Use with: Meal Structure Guide, Legumes Guide, and Whole Grains Guide.

What to Limit

DASH does not require perfection. It works best when the highest-risk foods stop being daily defaults.

LimitWhy it mattersBetter default
Processed meatsOften high in sodium and saturated fatBeans, fish, poultry, tofu, or lower-sodium lean meats
Restaurant-heavy mealsOften high in sodium and large portionsSimple home meals built from grains, vegetables, and protein
Full-fat dairyCan raise saturated fat intakeLow-fat dairy or fortified soy alternatives
Butter and tropical oilsHigher in saturated fatOlive oil, canola oil, avocado oil, nuts, and seeds
Sugary drinksAdd sugar without improving satietyWater, unsweetened tea, sparkling water, or milk
Packaged salty snacksRaise sodium without adding much nutritionFruit, nuts, yogurt, popcorn without excess salt, or vegetables with hummus

DASH Compared With Other Diet Patterns

DASH overlaps with Mediterranean-style eating, but the emphasis is different. Mediterranean eating is the broader long-term default. DASH is more focused on blood pressure, sodium, potassium, calcium, magnesium, fiber, and lower saturated fat.

MIND combines parts of DASH and Mediterranean-style eating for cognitive health. When the primary concern is brain health, MIND may be the better pattern. When the primary concern is blood pressure, DASH remains the better default.

Compare patterns: Diet Patterns Guide.
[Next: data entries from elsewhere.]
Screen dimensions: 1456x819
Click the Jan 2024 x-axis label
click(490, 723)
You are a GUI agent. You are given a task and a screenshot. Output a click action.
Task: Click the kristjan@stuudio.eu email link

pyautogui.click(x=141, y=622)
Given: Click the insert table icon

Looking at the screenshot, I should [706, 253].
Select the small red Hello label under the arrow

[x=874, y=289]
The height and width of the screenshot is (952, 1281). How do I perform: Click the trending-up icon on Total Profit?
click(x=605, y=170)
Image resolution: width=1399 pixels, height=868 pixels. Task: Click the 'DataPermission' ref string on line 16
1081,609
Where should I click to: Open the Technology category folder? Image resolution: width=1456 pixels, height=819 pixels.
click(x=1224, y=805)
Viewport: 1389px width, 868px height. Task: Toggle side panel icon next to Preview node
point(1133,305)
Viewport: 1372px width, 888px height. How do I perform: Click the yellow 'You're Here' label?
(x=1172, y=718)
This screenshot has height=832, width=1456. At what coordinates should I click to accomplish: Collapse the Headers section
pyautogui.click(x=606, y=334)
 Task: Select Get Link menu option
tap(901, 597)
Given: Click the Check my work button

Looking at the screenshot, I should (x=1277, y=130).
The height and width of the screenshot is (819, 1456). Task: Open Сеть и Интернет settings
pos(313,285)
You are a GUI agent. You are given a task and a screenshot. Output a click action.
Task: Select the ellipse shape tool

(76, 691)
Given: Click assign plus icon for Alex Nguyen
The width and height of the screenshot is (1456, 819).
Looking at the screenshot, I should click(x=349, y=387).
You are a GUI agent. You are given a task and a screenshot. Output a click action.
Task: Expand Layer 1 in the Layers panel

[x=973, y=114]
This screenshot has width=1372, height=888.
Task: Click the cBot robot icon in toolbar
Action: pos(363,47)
Future comparison pages: Mediterranean vs DASH Diet and DASH vs MIND Diet.

When DASH May Need Adjustment

DASH is a strong default, but it is not automatically right for every person without adjustment.

  • Kidney disease may require potassium, phosphorus, protein, or fluid adjustments.
  • Heart failure may require a specific sodium or fluid plan.
  • Diabetes treated with insulin or certain medications may require carbohydrate consistency.
  • Pregnancy, eating disorder history, food allergies, gastrointestinal disorders, and complex medication use may change the best approach.
  • People with limited food access may need a lower-cost version built around frozen vegetables, canned no-salt-added foods, oats, beans, lentils, and simple proteins.

The default is the starting point. Medical conditions can change the details.

Put DASH Into Practice

Start with one meal structure before changing the whole diet. The simplest DASH meal is a vegetable-forward plate with a whole grain, a protein food, and mostly unsaturated fat.

Bottom Line

DASH is the best default diet pattern when blood pressure is the main concern. Build meals around vegetables, fruits, whole grains, beans, nuts, low-fat dairy, fish, poultry, and unsaturated fats. Limit sodium, sweets, sugary drinks, processed meats, and high-saturated-fat foods.